I'm hoping you guys can help me out here.

Question 1. Am I really going to notice a performance difference between a 250GB SATA II hard drive, a 74GB STAT Raptor 10k, a 73GB SA-SCSI 10k RPM, or a 73GB SA-SCSI 15k RPM?

The 250G is the default, but I can pay $20 /month for the 74G SATA Raptor 10k, $30 more for a 73G SA-SCSI 10k, or $50 more for a 73G SA-SCSI 15k.

If it matters, I'm using about 32G in my /home/ directory. I'm currently running Redhat Enterprise 4, but will be stepping up to Enterprise 5.

Question 2. My current server is about 4 years old, and has 4 3.2GHz Xeon CPUs with 2MB of cache each. The one proposed by the rep is a single processor Quad Core Xeon 2.66GHz, with 1x8MB of cache.

Now, this seems a lot slower to me, but the rep swears that this will be a lot faster than my old server. Is that true or false?

Part B to that question - I can upgrade to 2.8GHz (from 2.66) for a one-time fee of $50. Would I notice any difference at all with that 0.14GHz upgrade, to justify $50?

Any advice at all would be greatly appreciated! TIA,

Jason
 

jdarow

Well-Known Member
PartnerNOC
May 30, 2003
88
1
156
Michigan, US
cPanel Access Level
DataCenter Provider
Stay away from the 10K-RPM SATA Raptor drive. Acenet stopped buying them because they failed way too often. Most unreliable SATA HDD I have ever seen. Enterprise SATA is good.
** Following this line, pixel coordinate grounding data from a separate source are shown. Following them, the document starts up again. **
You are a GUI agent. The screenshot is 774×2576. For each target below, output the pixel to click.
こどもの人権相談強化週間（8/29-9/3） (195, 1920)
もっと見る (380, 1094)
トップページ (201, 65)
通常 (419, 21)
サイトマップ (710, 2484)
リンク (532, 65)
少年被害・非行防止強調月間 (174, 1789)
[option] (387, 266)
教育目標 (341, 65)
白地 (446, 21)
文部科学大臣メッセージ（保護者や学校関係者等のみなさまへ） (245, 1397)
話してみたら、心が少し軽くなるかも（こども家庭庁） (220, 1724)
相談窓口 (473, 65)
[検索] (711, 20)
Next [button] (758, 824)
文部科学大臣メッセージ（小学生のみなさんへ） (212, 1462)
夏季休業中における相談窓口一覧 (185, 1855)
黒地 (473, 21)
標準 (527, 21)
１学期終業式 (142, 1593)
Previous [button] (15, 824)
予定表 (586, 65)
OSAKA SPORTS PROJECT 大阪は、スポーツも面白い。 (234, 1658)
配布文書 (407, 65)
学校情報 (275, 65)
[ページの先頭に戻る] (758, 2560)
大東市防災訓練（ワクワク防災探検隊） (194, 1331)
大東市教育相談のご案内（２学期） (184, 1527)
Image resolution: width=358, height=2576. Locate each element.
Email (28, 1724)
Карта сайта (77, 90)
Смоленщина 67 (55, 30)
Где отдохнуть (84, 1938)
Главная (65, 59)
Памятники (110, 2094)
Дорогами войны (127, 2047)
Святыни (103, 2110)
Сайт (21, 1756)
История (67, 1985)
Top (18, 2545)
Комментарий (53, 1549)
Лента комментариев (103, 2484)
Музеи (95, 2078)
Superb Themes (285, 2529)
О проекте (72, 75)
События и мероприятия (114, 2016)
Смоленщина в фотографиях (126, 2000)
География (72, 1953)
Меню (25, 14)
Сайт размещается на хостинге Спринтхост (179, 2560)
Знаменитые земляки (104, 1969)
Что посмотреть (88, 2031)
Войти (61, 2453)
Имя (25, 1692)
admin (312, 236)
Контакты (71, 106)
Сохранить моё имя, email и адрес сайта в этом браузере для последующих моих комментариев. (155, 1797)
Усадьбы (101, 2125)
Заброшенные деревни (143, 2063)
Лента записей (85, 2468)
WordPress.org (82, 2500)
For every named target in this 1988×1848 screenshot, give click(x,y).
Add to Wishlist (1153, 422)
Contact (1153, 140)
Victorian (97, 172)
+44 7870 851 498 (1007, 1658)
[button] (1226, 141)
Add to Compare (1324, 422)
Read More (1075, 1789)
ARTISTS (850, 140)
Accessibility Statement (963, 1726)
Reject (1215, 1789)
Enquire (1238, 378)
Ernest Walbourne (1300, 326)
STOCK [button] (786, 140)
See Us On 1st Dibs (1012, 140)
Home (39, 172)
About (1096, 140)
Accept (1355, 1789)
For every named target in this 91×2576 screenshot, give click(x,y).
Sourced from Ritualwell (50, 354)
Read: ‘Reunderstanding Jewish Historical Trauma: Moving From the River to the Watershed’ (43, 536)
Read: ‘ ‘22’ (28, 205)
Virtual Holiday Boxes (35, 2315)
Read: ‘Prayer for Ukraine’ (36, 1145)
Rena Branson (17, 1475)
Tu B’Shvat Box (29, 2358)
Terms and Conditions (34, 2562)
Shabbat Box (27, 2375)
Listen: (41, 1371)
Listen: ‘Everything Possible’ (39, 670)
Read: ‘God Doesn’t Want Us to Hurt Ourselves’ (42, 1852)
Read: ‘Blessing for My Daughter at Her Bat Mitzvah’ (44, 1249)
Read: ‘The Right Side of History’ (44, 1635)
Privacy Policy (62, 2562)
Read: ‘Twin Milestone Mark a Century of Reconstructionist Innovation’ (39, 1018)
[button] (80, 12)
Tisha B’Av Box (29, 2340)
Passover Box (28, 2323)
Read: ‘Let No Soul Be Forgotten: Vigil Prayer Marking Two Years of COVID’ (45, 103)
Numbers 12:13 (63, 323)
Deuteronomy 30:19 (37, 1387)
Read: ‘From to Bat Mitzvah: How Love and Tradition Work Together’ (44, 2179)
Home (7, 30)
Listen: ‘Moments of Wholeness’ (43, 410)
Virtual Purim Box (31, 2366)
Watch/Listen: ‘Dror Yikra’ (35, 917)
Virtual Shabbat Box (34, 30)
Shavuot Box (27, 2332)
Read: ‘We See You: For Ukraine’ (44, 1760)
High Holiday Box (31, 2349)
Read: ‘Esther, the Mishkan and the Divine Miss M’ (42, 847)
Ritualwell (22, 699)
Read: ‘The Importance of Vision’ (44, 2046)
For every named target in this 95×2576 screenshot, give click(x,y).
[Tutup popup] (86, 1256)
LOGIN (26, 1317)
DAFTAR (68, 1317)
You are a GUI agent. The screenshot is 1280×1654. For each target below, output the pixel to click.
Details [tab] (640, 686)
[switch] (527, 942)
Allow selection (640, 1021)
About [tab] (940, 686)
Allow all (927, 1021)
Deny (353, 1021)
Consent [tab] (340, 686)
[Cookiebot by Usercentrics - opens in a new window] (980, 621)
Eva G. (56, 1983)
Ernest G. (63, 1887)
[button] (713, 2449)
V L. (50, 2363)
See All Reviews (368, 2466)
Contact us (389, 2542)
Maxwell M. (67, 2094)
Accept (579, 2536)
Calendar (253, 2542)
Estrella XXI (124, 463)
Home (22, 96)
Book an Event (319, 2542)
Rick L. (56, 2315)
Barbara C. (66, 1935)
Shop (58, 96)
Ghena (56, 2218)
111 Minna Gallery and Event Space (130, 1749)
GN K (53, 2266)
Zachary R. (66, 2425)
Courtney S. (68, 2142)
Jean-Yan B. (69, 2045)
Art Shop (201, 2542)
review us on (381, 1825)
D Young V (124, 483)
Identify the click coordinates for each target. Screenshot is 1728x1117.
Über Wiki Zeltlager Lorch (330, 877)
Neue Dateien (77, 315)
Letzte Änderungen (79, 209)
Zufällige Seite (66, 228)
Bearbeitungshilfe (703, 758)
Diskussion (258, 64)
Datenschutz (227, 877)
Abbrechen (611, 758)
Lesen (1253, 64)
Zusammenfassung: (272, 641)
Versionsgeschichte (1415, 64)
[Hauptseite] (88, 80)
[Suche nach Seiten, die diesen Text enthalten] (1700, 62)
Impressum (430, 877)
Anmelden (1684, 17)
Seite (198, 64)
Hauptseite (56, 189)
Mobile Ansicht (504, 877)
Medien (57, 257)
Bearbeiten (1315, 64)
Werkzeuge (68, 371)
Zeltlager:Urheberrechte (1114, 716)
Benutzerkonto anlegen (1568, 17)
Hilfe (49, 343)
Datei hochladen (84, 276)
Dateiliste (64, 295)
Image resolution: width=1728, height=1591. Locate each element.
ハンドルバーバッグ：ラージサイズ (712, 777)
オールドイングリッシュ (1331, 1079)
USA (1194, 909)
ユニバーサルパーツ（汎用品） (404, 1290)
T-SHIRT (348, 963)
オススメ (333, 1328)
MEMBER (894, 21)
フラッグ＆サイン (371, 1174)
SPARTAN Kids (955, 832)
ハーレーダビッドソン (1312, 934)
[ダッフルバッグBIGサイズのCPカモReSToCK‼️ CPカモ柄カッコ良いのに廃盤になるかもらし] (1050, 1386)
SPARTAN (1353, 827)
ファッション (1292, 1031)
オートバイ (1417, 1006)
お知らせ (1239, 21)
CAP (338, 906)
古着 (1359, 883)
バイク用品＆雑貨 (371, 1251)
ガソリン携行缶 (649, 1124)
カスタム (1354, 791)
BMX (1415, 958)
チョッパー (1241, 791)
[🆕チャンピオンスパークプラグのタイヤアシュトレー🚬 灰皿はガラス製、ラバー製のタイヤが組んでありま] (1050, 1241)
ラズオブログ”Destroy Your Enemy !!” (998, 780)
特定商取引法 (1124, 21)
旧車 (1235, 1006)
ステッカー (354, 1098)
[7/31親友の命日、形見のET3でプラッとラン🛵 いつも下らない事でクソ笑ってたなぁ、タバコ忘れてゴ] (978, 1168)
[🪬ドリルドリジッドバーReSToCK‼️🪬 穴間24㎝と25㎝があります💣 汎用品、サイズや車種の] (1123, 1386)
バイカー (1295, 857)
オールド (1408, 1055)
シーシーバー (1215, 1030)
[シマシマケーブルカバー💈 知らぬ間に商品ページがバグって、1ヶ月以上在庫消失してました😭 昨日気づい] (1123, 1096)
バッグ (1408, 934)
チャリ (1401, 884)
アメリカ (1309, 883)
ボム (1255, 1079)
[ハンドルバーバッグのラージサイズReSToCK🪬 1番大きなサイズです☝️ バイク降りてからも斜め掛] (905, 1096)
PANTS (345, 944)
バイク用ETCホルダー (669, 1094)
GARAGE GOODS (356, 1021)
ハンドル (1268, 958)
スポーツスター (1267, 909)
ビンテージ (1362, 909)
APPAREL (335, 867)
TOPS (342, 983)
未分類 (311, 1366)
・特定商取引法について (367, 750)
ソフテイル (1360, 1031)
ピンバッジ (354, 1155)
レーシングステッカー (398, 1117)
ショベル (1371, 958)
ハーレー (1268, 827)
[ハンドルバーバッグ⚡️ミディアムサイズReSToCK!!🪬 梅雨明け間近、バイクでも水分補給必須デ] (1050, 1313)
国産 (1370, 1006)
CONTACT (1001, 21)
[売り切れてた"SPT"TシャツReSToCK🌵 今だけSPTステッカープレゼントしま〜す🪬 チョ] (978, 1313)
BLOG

Make sure it is enterprise-class, preferably WD RE4.

Just because you use a SAS HDD does not mean you will see a faster website. A quality enterprise SATA is good enough for most. I would recommend two in a RAID-1 array. You may want hotswap functionality in case of hdd failure (to avoid downtime.) Just run 'iostat -kx' at the end of a busy day to see your util%. If it is high, you may want to consider SAS or RAID-10 SATA. It all depends on the demands of your environment.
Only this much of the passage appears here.